Dear Constant Reader,
For this foray into historic cooking, here’s something with ingredients most of you love — chocolate and booze!
This recipe comes from The Cooks and Confectioners Dictionary: or, the Accomplish’d Housewives Companion by John Nott (1726).
To make Wine Chocolate
Take a pint of Sherry, or a pint and half of red Port, four Ounces and a half of Chocolate, six Ounces of fine Sugar, and half an Ounce of white Starch, or fine Flour; mix, dissolve, and boil all these as before [previous recipe for “To Make Chocolate with Water” which “will be done in ten or twelve Minutes”]. But, if your Chocolate be with Sugar, take double the Quantity of Chocolate, and half the Quantity of Sugar; and so in all.
After years of working with medieval recipes which are vague, to say the least, on quantities and cooking times, this recipe was positively simple! I cut all the ingredients down to one-third, which made two generous servings.
Just melt together port (or sherry, but I haven’t tried that version), unsweetened chocolate (you want a high-quality bar chocolate; cocoa powder is not the same thing), sugar, and rice flour (it incorporates better than wheat flour).

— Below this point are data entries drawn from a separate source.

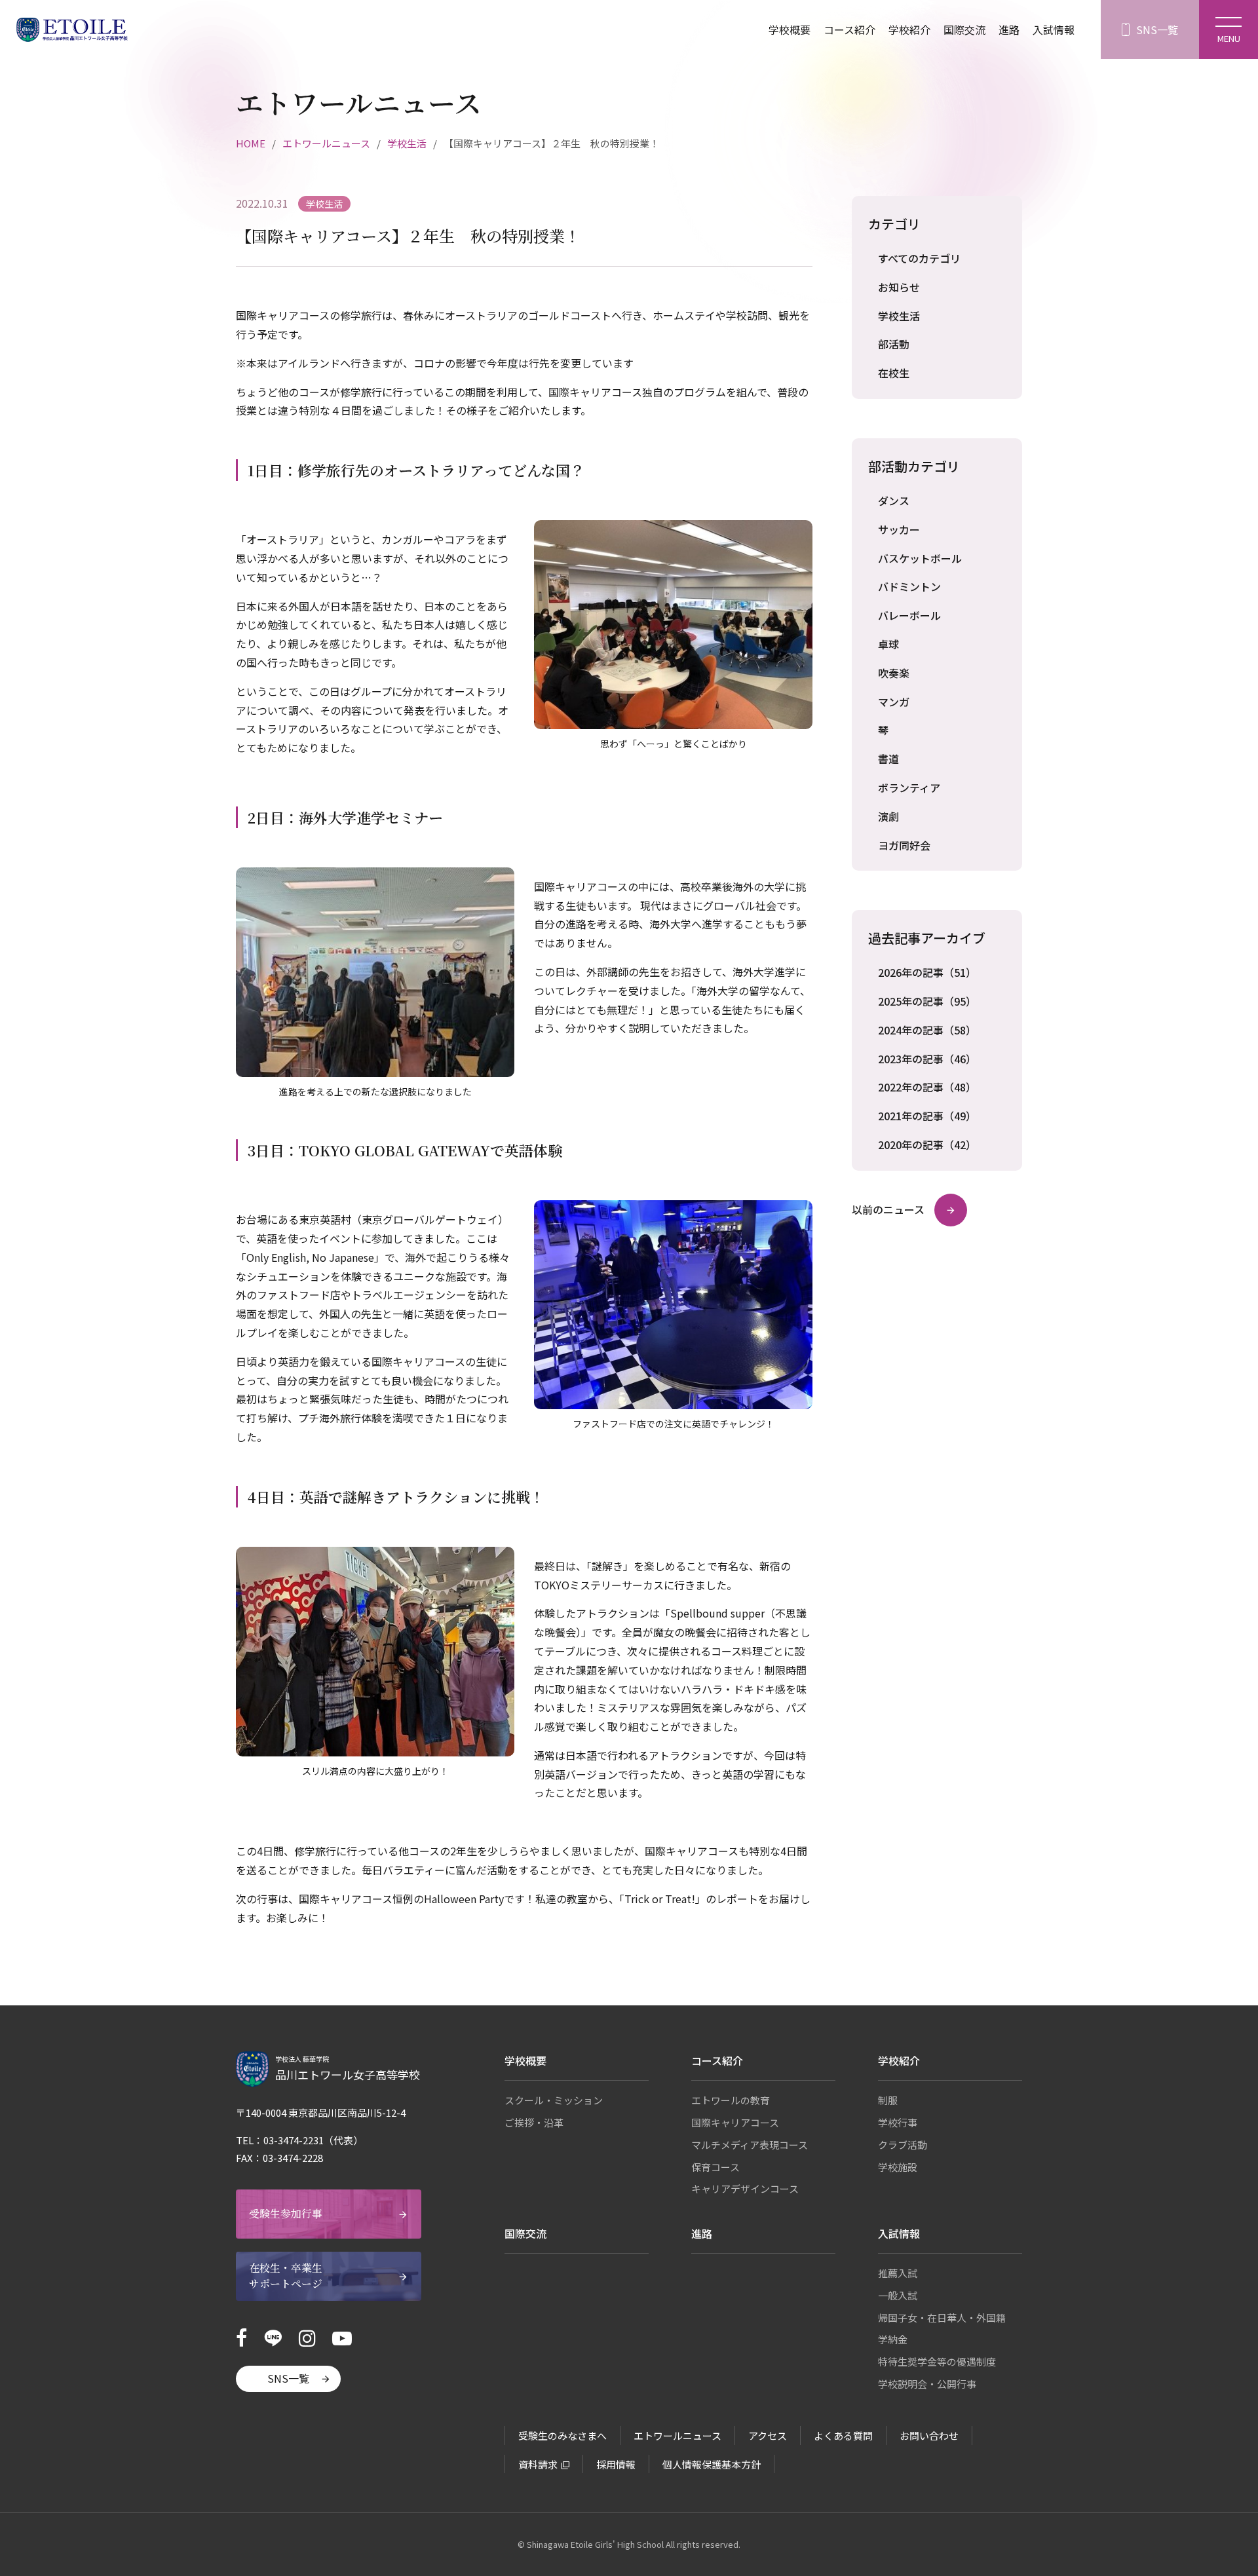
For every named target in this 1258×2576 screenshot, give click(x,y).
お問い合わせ (929, 2435)
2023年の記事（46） (927, 1059)
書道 (888, 759)
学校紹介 (909, 29)
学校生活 (407, 143)
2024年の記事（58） (927, 1030)
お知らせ (899, 287)
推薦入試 (897, 2273)
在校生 (893, 373)
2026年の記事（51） (927, 972)
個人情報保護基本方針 (711, 2464)
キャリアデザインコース (745, 2188)
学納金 (892, 2339)
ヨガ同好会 (904, 845)
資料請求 (538, 2464)
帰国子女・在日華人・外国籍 (942, 2317)
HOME (250, 143)
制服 (888, 2100)
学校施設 (897, 2167)
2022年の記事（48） (927, 1087)
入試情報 (1054, 29)
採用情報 (616, 2464)
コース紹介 (849, 29)
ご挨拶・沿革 (534, 2122)
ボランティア (909, 787)
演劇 (888, 816)
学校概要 (789, 29)
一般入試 (897, 2295)
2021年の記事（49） (927, 1116)
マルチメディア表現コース (749, 2144)
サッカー (899, 529)
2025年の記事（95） (927, 1001)
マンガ (893, 702)
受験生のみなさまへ (562, 2435)
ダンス (893, 500)
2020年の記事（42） (927, 1144)
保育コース (715, 2167)
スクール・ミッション (554, 2100)
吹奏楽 (893, 673)
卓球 (888, 644)
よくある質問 (843, 2435)
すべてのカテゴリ (919, 258)
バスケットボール (920, 558)
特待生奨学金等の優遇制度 (937, 2361)
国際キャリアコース (735, 2122)
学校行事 (897, 2122)
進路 (1009, 29)
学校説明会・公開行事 (927, 2384)
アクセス (767, 2435)
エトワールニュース (326, 143)
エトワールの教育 (730, 2100)
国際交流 (964, 29)
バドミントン (909, 586)
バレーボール (909, 615)
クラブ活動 (902, 2144)
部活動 (893, 344)
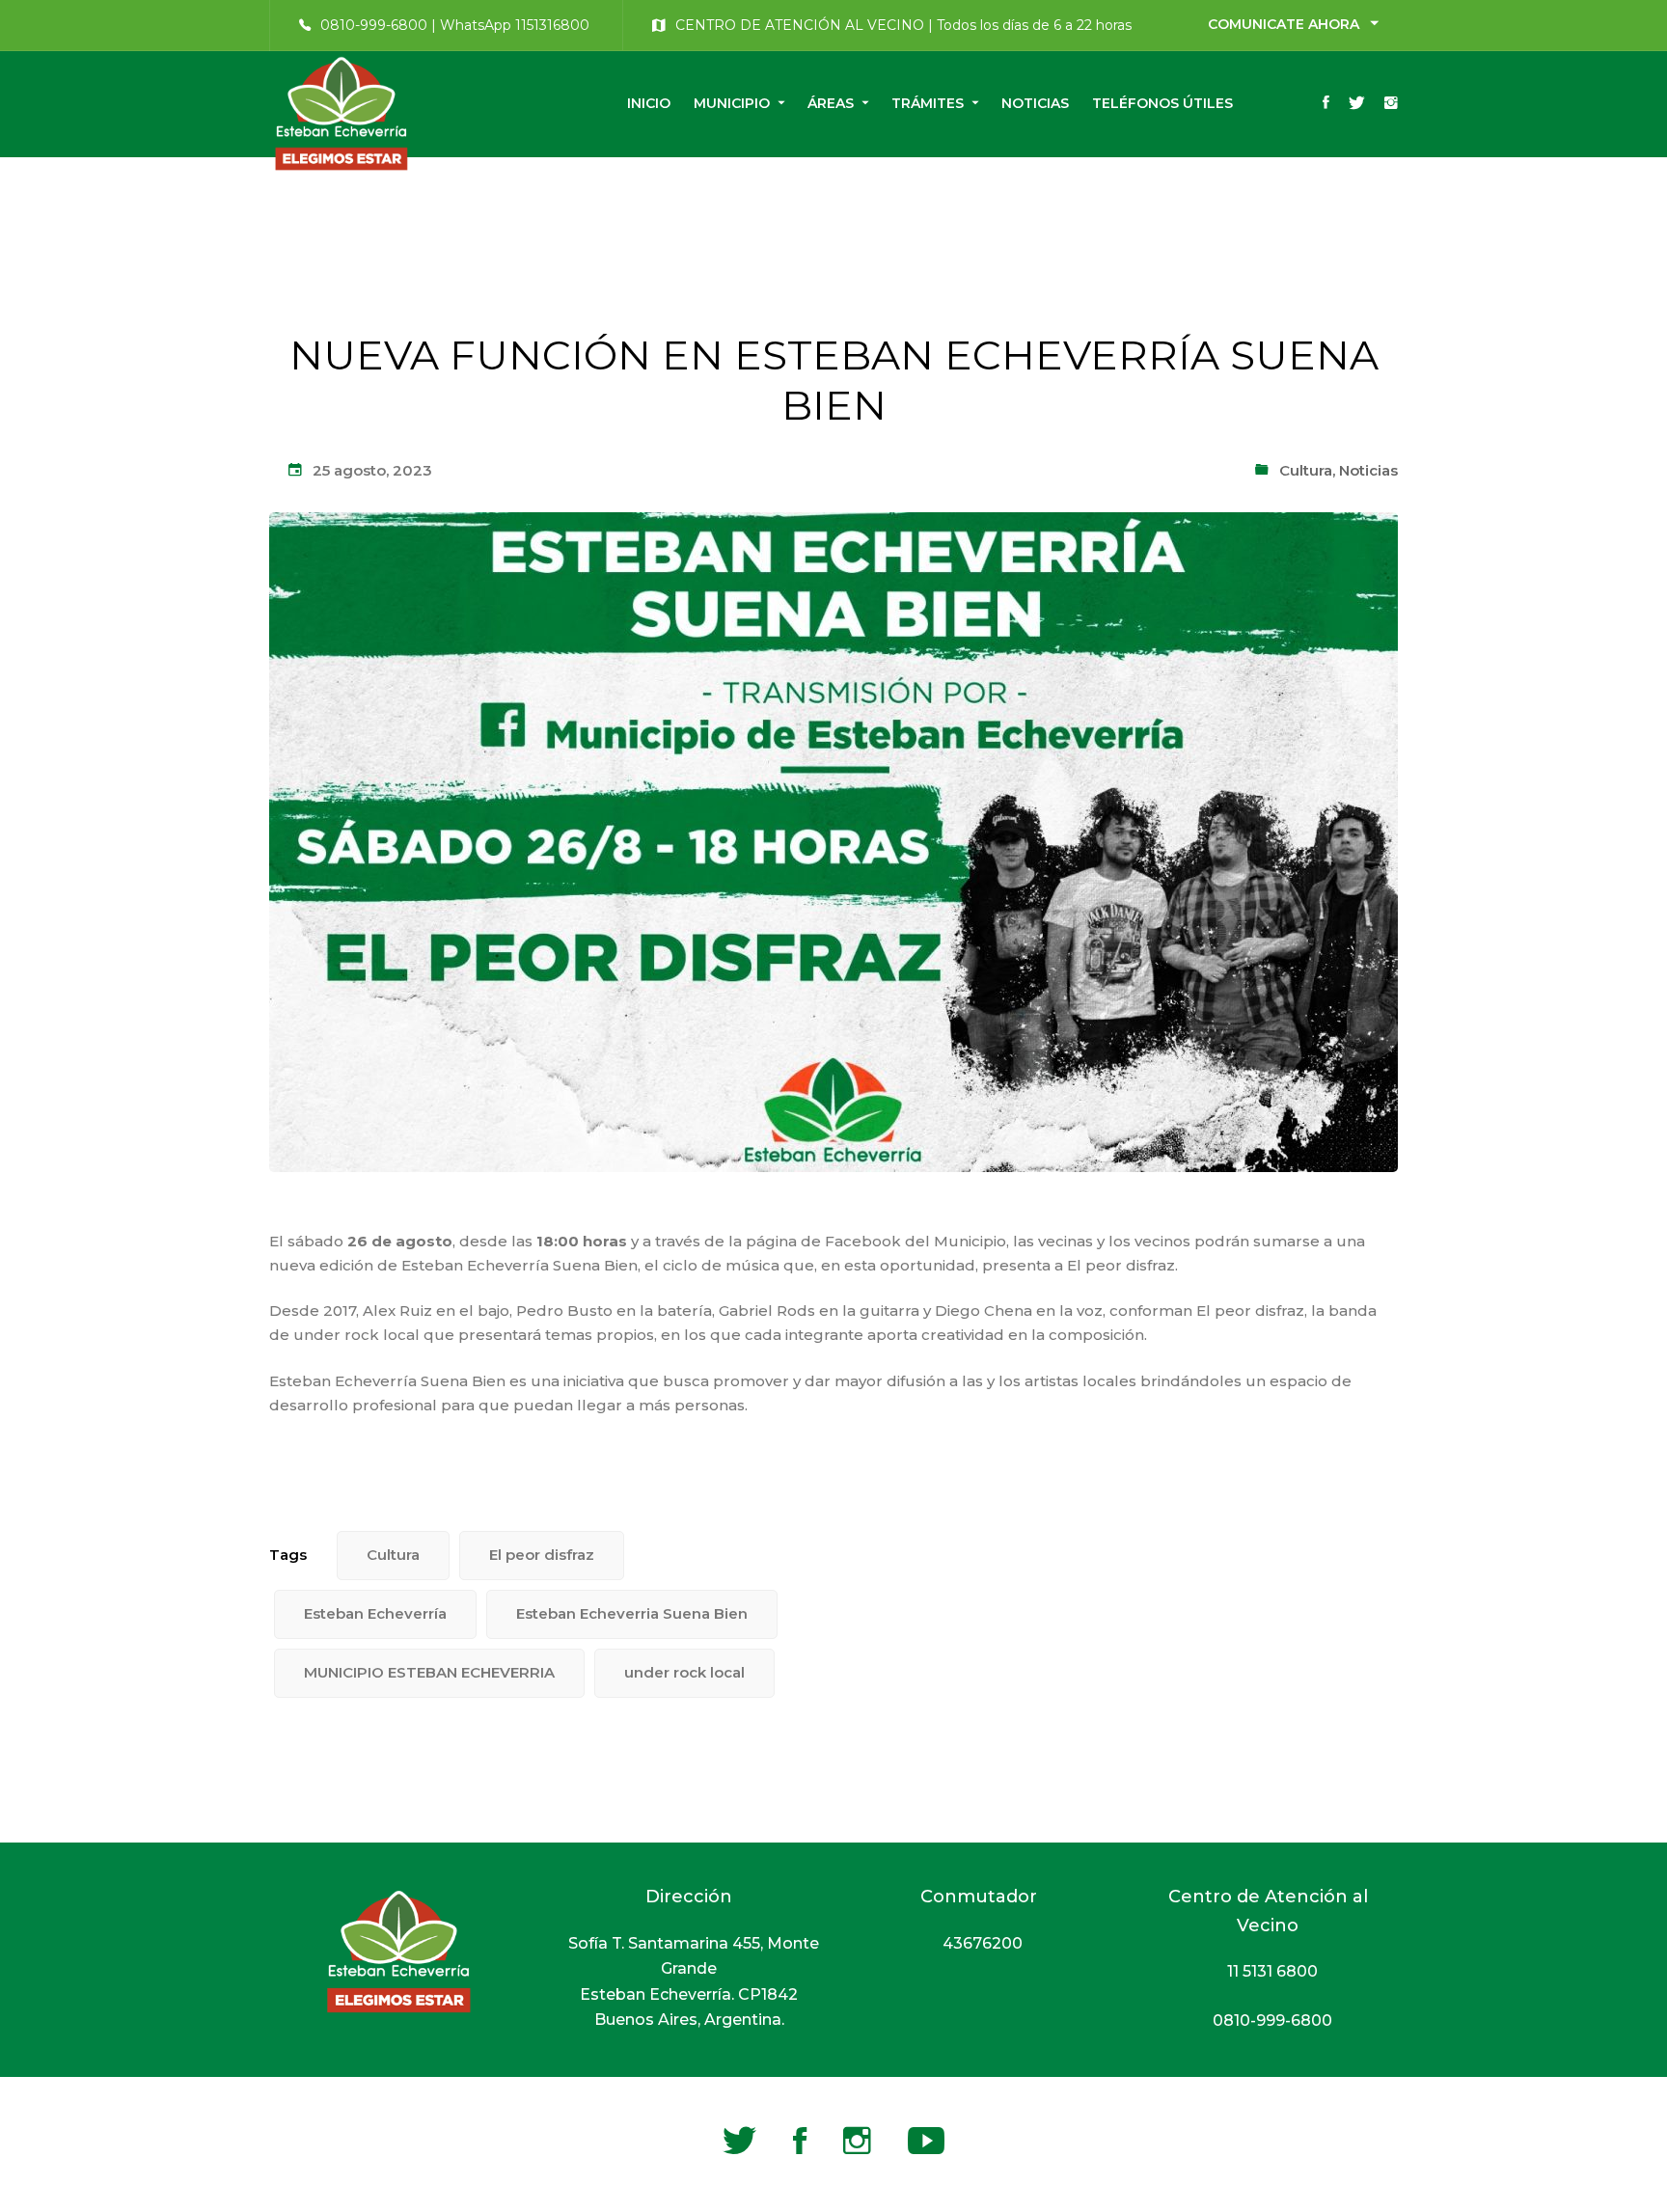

In the 18th century, this drink would have been served in a special chocolate pot with a hole in the lid. A “mill” or wooden whisk would fit in the hole and the chocolate would be frothed before serving it by rubbing the mill between your palms. I don’t have a chocolate pot, but I do have a
molinillo, which is used for making Mexican hot chocolate and is basically the same as a mill, just fancier. Despite my best efforts, I couldn’t get the mixture to froth at all. Oh well.
The wine chocolate is very rich, but not terribly sweet, and the starch makes it very thick. I couldn’t finish my cup, so I stashed the leftovers in the fridge and had it a couple of days later over ice cream. So decadent!
And here’s my version.
Wine Chocolate a deux
1 cup ruby port (or about 2/3 cup of sherry)
1 1/2 oz. unsweetened chocolate, broken into pieces
2 oz. white sugar (about 1/4 cup)
1 1/2 teaspoons rice flour
Heat the port gently in a saucepan and add the chocolate and sugar. Stir until they dissolve. Stir in the rice flour and let the mixture simmer (not boil, despite what the original recipe says) for about 10 minutes, stirring from time to time. Froth with a mill, molinillo or whisk and then quickly pour into cups.
Serves 2 generously.
The item on the saucer is an Elizabethan Jumble. Perhaps that will be the next historic cookery post.